What if you want to define a Web Service operation? To have parameters beeing passed as complex types like this

public String insertPerson(Person person);

seems pretty cool since you're able to change the definition of Person without changing the interface definition. But what if another WS Client implemented in C/C++ (e.g. with gsoap or axis2c) uses this definition. Could it be a problem to access the Web Service implemented using Axis2 in Java? May be it's more safe to use the simple parameterized approach:

public String insertPerson(long id, String name, String personalId);

I'm not quite sure about that. What do you think?

Fred

A: 

A good Web Services framework will be able to understand the complex type. Some tweaking may be necessary. Axis2 can cope with it.

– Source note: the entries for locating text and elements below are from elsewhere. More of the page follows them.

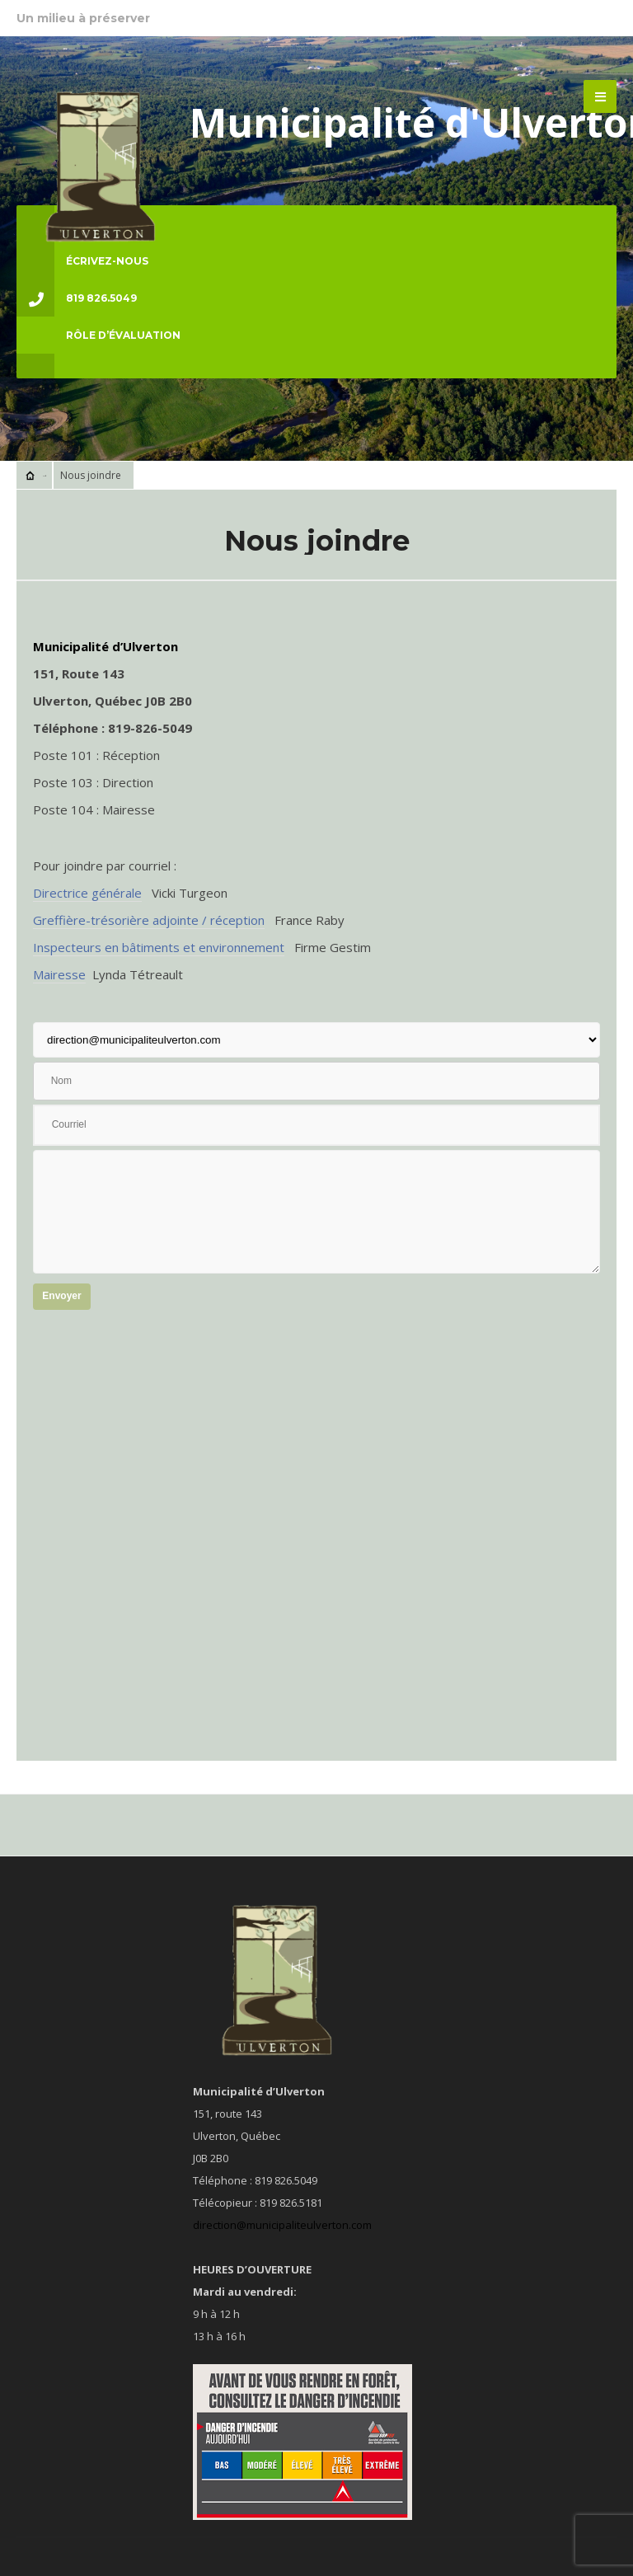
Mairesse (59, 974)
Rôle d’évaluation (123, 335)
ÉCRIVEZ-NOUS (82, 260)
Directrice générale (87, 892)
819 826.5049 (76, 298)
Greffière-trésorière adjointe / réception (149, 920)
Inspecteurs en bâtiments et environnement (158, 947)
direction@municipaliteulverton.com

I generally prefer the parameterized approach, especially if the count of parameters is small (no more than 4). It has the advantage that the WSDL file and the generated SOAP message are easier to write and read. This is very helpful for testing and debugging.

kgiannakakis
+1  A: 

I strongly prefer the first approach.

But be aware that changing the Person type does change the interface. The interface (calling convention, ...) of a Webservice is defined by the WSDL and the XML Schema it includes (or references). If you change any of those, you're changing the interface of your web service.

If you look at it purely from the Java point of view, then you should treat it as if the Person class (and any other class it references!) is part of the Interface of the web service!

The good thing is that you can do compatible changes to the Person class (or to be more precise: the complex type/element represented by the Person class) without breaking older clients. Adding an optional element or attribute is a good example. New clients can use it and old clients won't know about it, but won't break (since the server doesn't enforce its existence).